The price of gold has been thrust back into the headlines this week as the world prepares for a potential interest rate rise from the US Federal Reserve. Undoubtedly, a rate rise would be bad news for gold, since it would make other income-generating assets more appealing on a relative basis and it would also cause an appreciation in the US dollar, to which the gold price is negatively correlated.
As a result of this, a number of investors are understandably wary about buying gold or gold mining companies ahead of what could be a volatile period for the precious metal.
However, in a number of cases, a rise in US interest rates this week is already priced in. That’s because the Fed has repeatedly stated that a rate rise before the end of 2016 is likely and, as such, the price of gold may not react all that unfavourably in the short term to news of a tightened US monetary policy. Furthermore, the Fed appears to be adopting a slow and steady view to rising interest rates, thereby making a sharp increase in the borrowing rate rather unlikely in 2016 and beyond – especially with inflation continuing to be relatively low.
So, gold may prove to be a better performing asset than is currently expected although, even if it does have a disappointing period, the likes of Randgold Resources (LSE: RRS) and Centamin (LSE: CEY) still appear to be worth buying. That’s because the two companies have relatively wide margins of safety as evidenced by price to earnings growth (PEG) ratios of 1.3 and 0.6 respectively.
And, with the two companies forecast to increase their bottom lines by 21% and 19% respectively next year, they appear to have positive catalysts to improve investor sentiment in 2016, which makes them sound long term purchases at the present time.
Meanwhile, the outlook for oil remains very downbeat. The glut of supply which has been present throughout 2015 is showing little sign of being reduced and, as such, buying a slice of Gulf Keystone Petroleum (LSE: GKP) could prove to be a risky move for 2016.
That risk is, of course, exacerbated by Gulf Keystone Petroleum’s lack of geographic diversity, with it being centred on northern Iraq/Kurdistan. This means that even though the company has a highly appealing asset base which offers superb long term profit potential, its shares appear to be rather unappealing at the present time.
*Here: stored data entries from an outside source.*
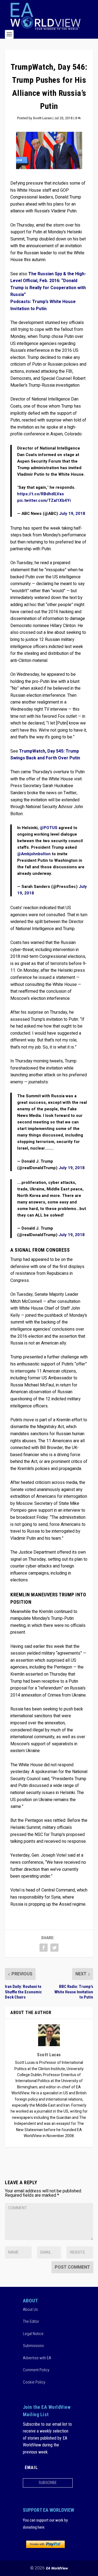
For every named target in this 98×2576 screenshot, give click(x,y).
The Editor (31, 2321)
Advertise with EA (37, 2357)
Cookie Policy (34, 2382)
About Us (30, 2309)
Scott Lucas (42, 118)
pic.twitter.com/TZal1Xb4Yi (44, 500)
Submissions (33, 2345)
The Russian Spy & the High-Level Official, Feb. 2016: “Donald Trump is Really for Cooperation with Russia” (48, 284)
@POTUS (48, 828)
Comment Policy (36, 2369)
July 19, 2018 (72, 514)
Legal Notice (33, 2333)
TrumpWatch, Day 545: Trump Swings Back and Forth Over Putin (45, 755)
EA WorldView (57, 2568)
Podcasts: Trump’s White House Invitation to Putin (43, 305)
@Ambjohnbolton (34, 854)
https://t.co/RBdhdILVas (40, 494)
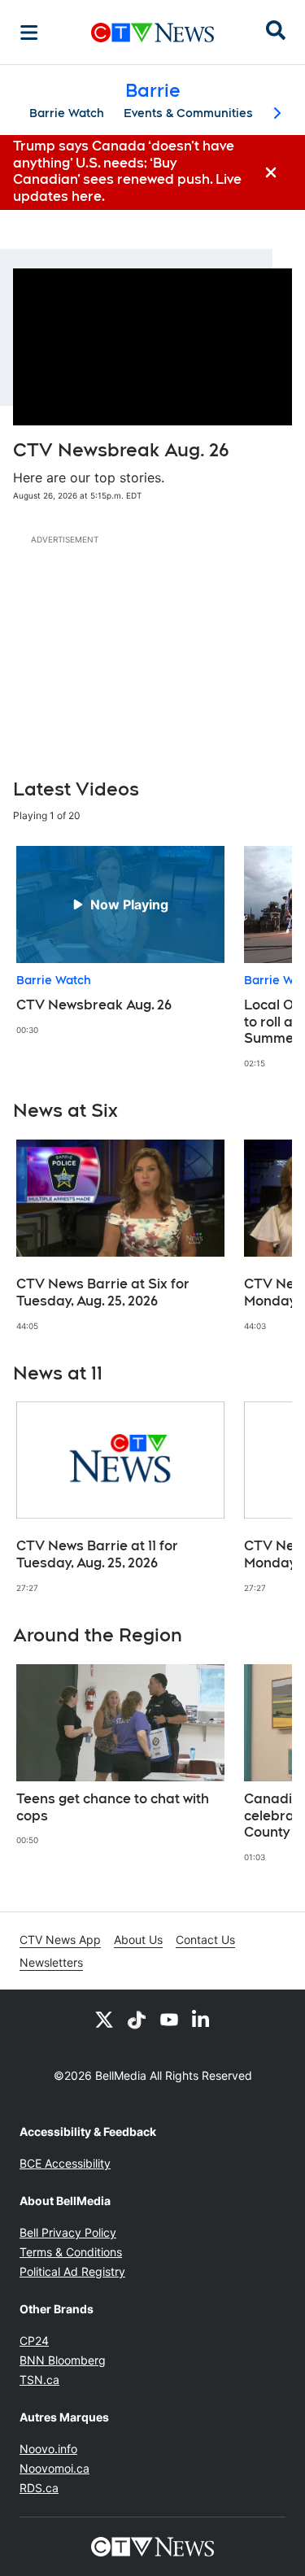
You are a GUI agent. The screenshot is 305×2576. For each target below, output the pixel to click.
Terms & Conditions (71, 2252)
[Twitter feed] (104, 2019)
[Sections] (29, 32)
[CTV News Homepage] (152, 32)
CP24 (34, 2340)
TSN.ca (39, 2379)
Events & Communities (188, 113)
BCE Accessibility (65, 2163)
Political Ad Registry (72, 2271)
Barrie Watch (66, 113)
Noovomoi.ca (54, 2468)
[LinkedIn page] (201, 2019)
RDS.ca (39, 2488)
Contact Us (205, 1939)
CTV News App (60, 1939)
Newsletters (51, 1962)
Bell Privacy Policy (68, 2232)
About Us (138, 1939)
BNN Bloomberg (63, 2360)
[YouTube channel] (169, 2019)
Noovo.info (48, 2449)
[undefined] (120, 940)
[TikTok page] (136, 2019)
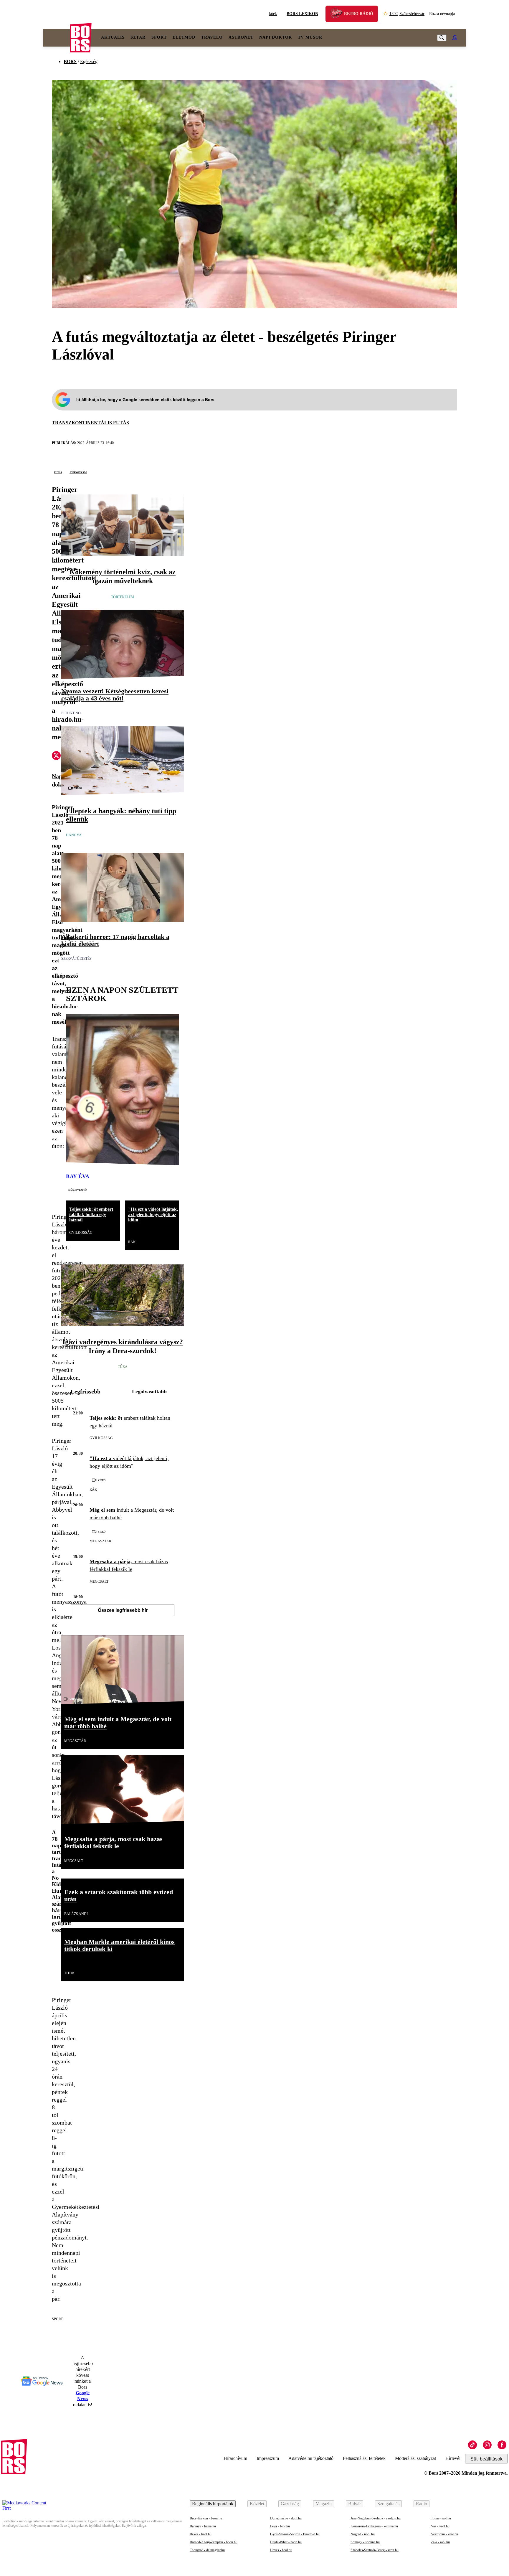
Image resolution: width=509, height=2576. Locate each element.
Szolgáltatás (388, 2503)
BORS (70, 61)
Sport (159, 37)
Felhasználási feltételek (364, 2458)
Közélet (257, 2503)
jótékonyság (78, 472)
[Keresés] (442, 37)
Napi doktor (275, 37)
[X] (56, 756)
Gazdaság (290, 2503)
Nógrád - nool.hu (363, 2534)
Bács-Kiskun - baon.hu (206, 2518)
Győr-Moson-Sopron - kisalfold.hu (295, 2534)
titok (69, 1973)
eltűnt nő (71, 713)
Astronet (241, 37)
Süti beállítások (486, 2458)
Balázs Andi (76, 1914)
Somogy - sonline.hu (365, 2542)
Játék (273, 13)
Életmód (184, 37)
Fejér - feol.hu (280, 2526)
Furthermore, the political situation in the region has the potential to worsen and, even though three payments in a row have been received for oil exports, there are still major question marks over future payments as well as monies owed from previous exports. As such, Gulf Keystone petroleum’s price to book value (P/B) ratio of 0.9 may be low, but other resources companies appear to have more enticing risk/reward ratios at the present time.